Patients were randomly assigned in a 3:2 ratio to receive either CRT-D
or ICD. From December 22, 2004, through April 23, 2008, a total of 1820
patients were enrolled at 110 hospital centers. The protocol was
approved by the institutional review board at each of the participating
centers. Patients of either sex who were at least 21 years of age were
enrolled in the study if they had ischemic cardiomyopathy (NYHA class I
or II) or non-ischemic cardiomyopathy (NYHA class II only), sinus
rhythm, an ejection fraction of ≤0.30, and prolonged intraventricular
conduction with a QRS duration of ≥130 milliseconds. All eligible
subjects met guideline indications for ICD therapy. Of the 412 patients
without LBBB who were included in the present study, 215 were randomized
to CRT-D therapy and 197 were randomized to ICD-only therapy.
End points and rhythm
adjudication
The primary end point of this study was the first occurrence of VTA.

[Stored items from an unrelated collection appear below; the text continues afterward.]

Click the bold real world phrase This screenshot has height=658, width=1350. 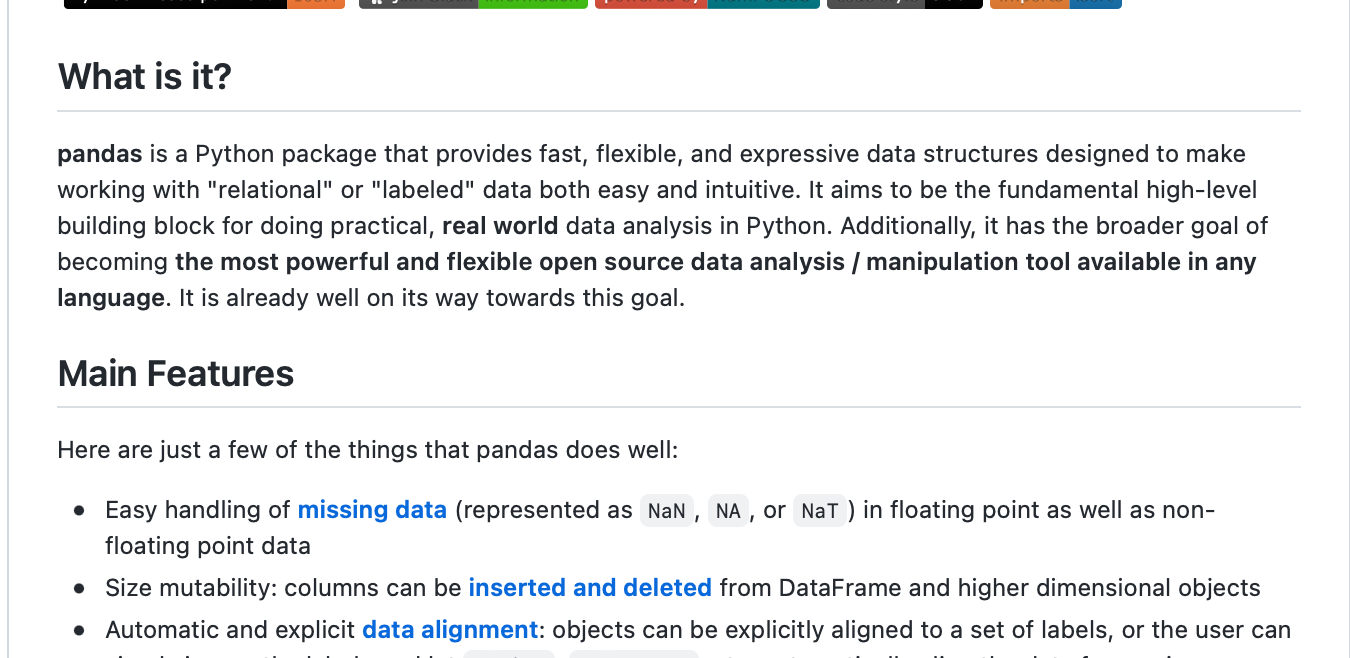tap(500, 226)
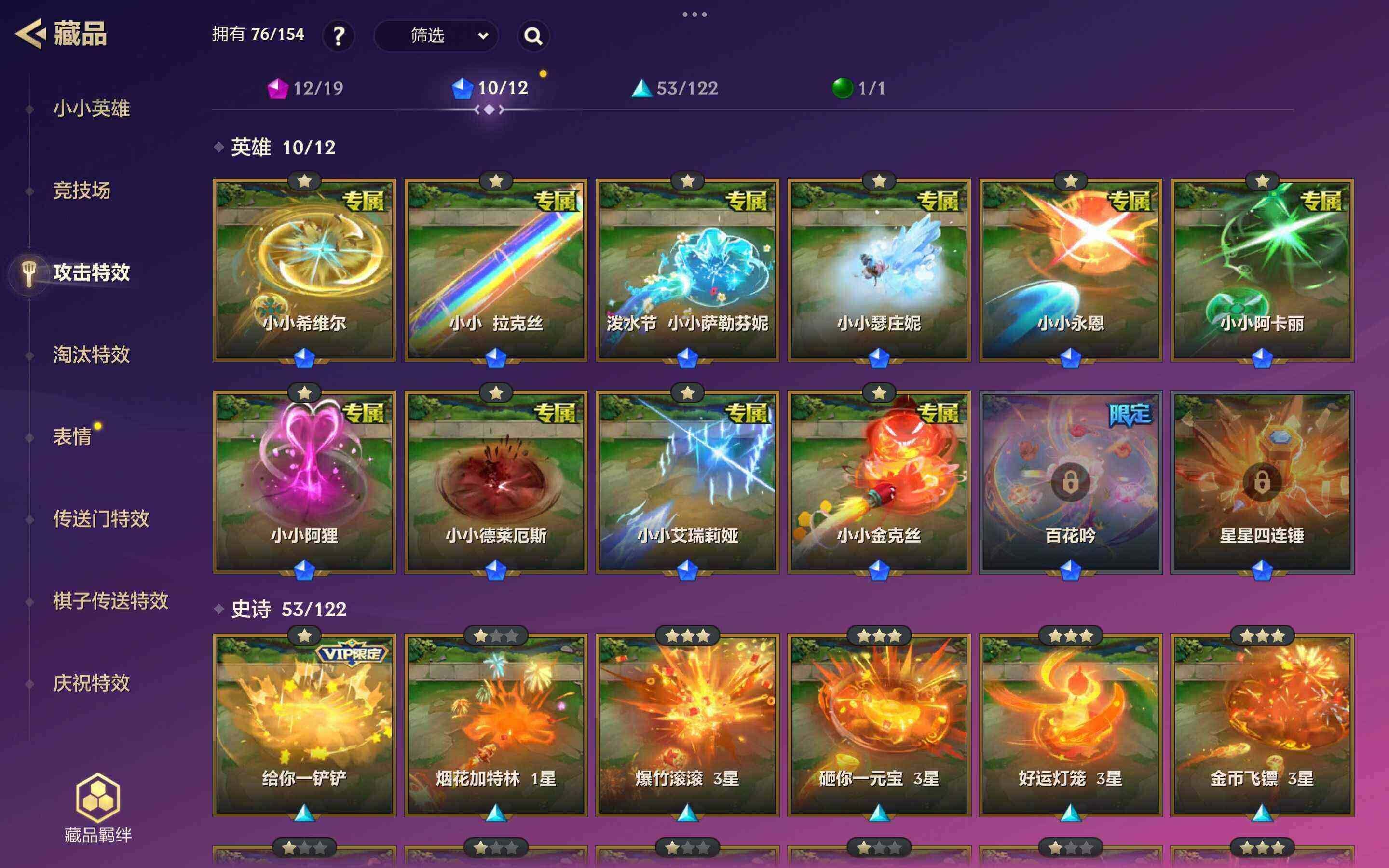1389x868 pixels.
Task: Click the back arrow next to 藏品
Action: (x=31, y=33)
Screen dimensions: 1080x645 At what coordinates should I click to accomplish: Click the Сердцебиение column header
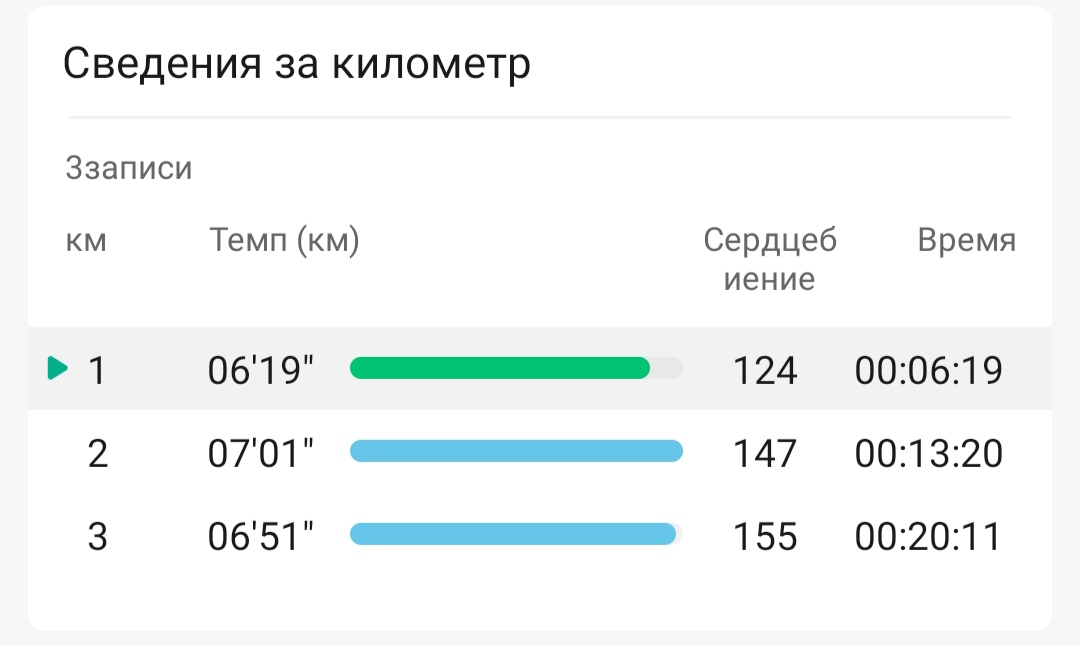tap(770, 259)
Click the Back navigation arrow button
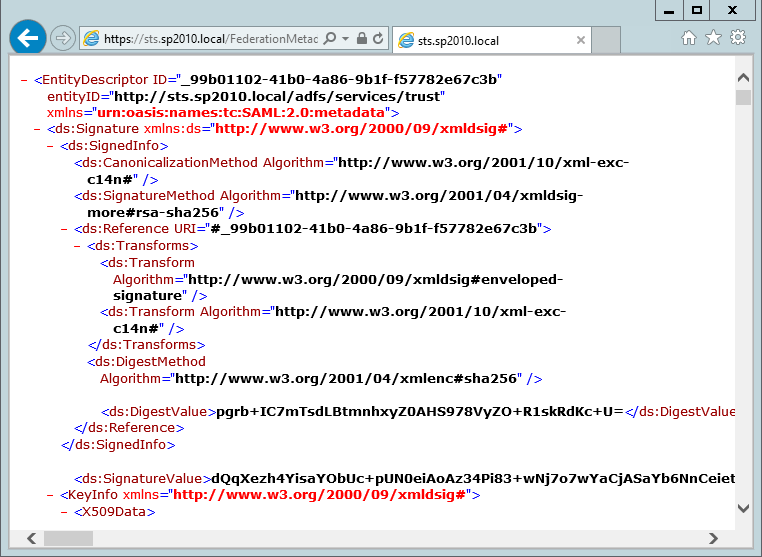The image size is (762, 557). 28,39
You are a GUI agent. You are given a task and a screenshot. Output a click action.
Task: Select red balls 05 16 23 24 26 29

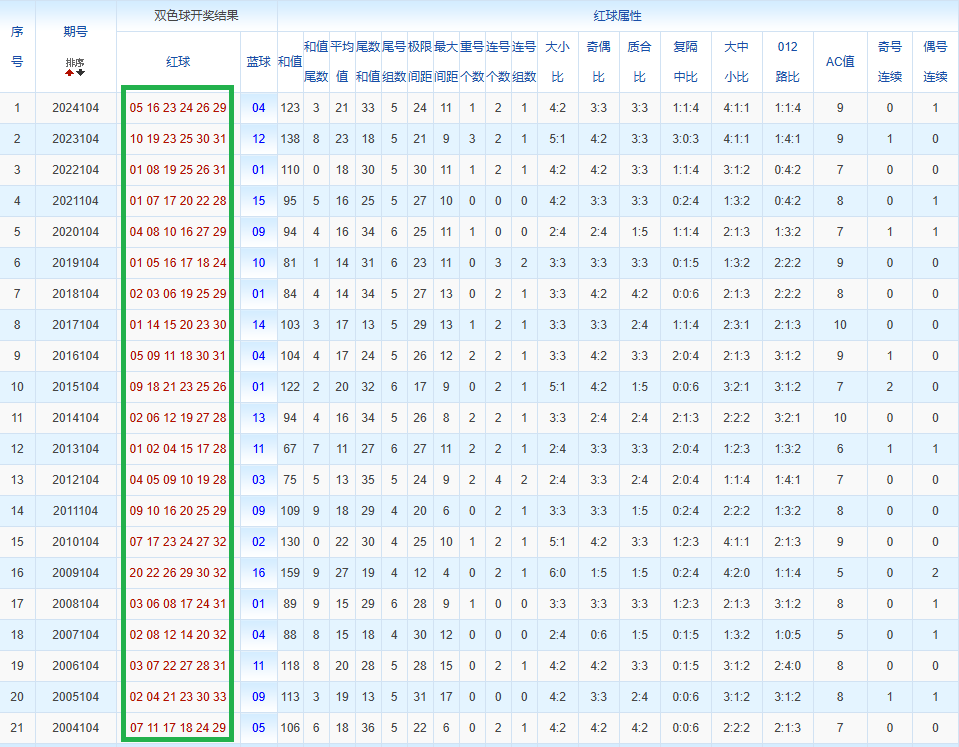pyautogui.click(x=178, y=108)
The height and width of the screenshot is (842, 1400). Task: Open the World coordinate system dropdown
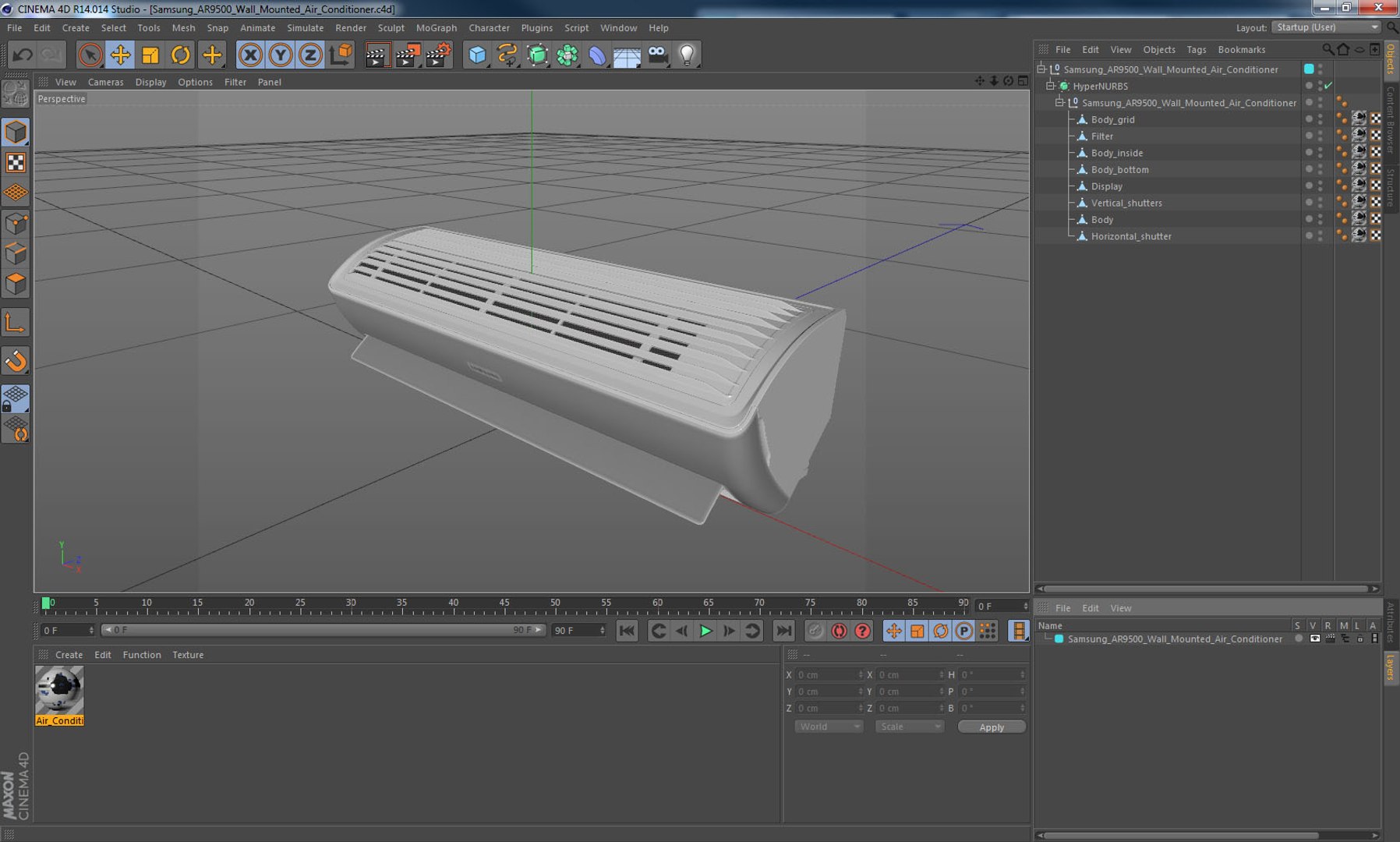(x=829, y=727)
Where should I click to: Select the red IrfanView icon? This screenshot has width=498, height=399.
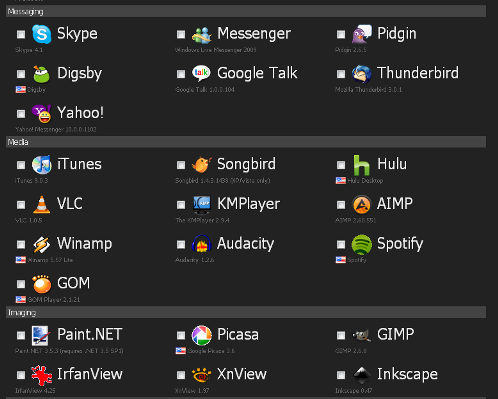pos(42,375)
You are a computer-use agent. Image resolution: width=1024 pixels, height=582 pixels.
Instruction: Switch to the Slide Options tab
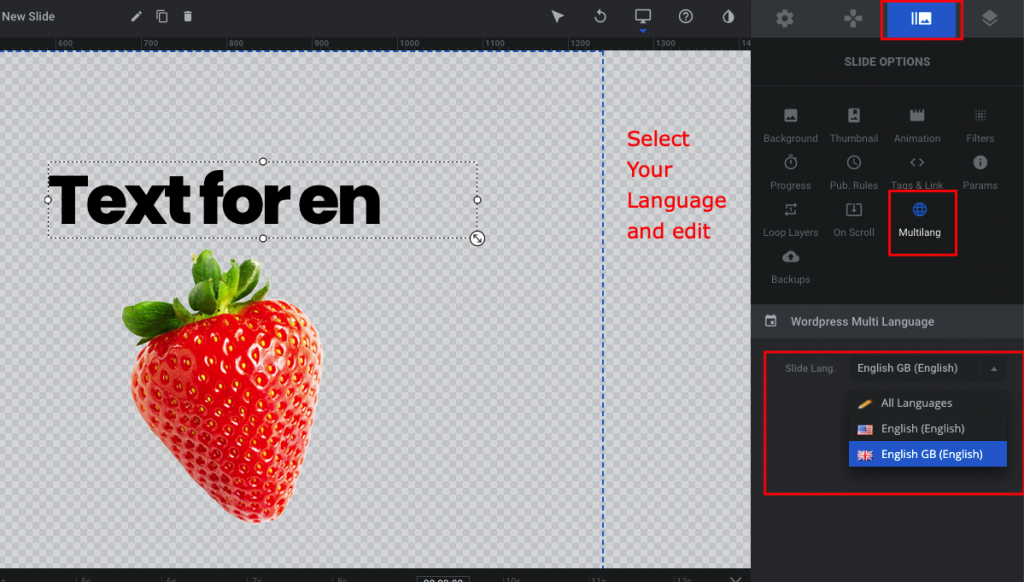point(920,17)
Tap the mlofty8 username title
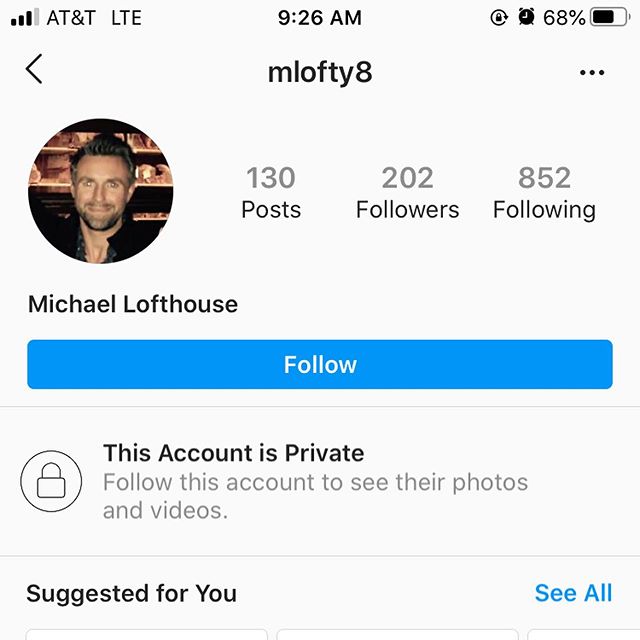Screen dimensions: 640x640 [x=320, y=72]
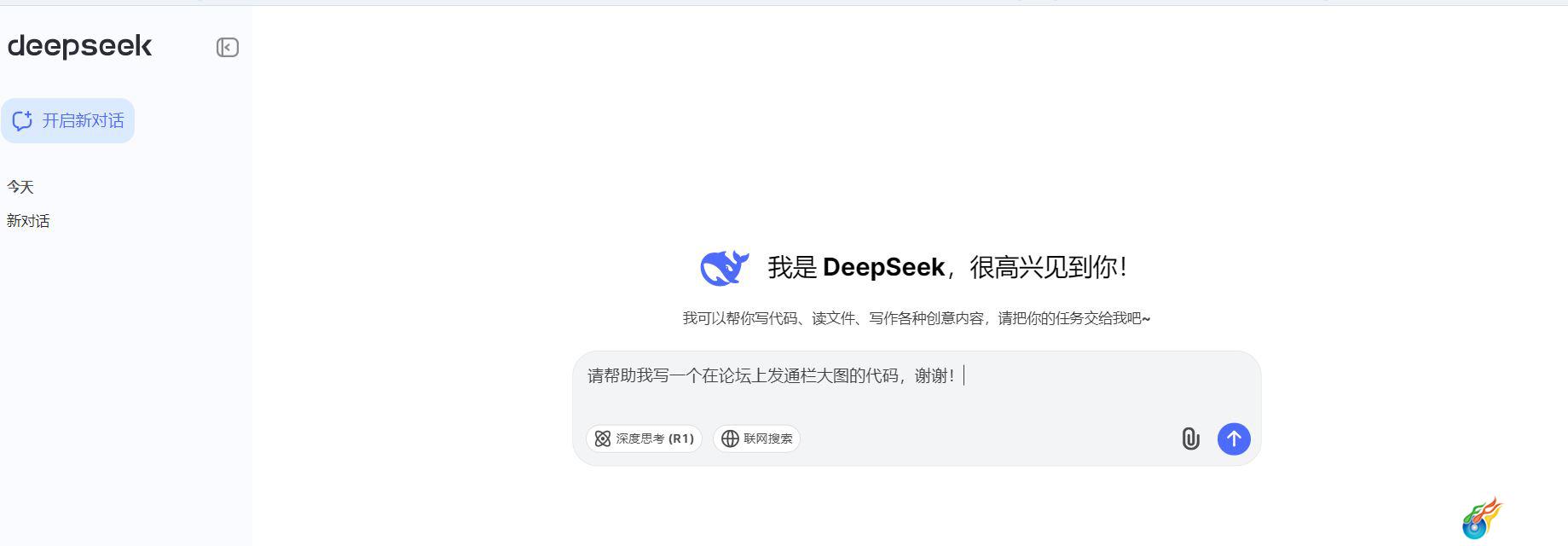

Secondary endpoints were; composite of VTA or death (whichever comes
first) and appropriate defibrillator shock therapy. All device therapies
delivered were blindly adjudicated by 2 experienced
electrophysiologists. VTA were defined as any ICD-recorded, treated or
monitored sustained ventricular tachycardia (VT) faster or equal to 180
bpm or ventricular fibrillation (VF).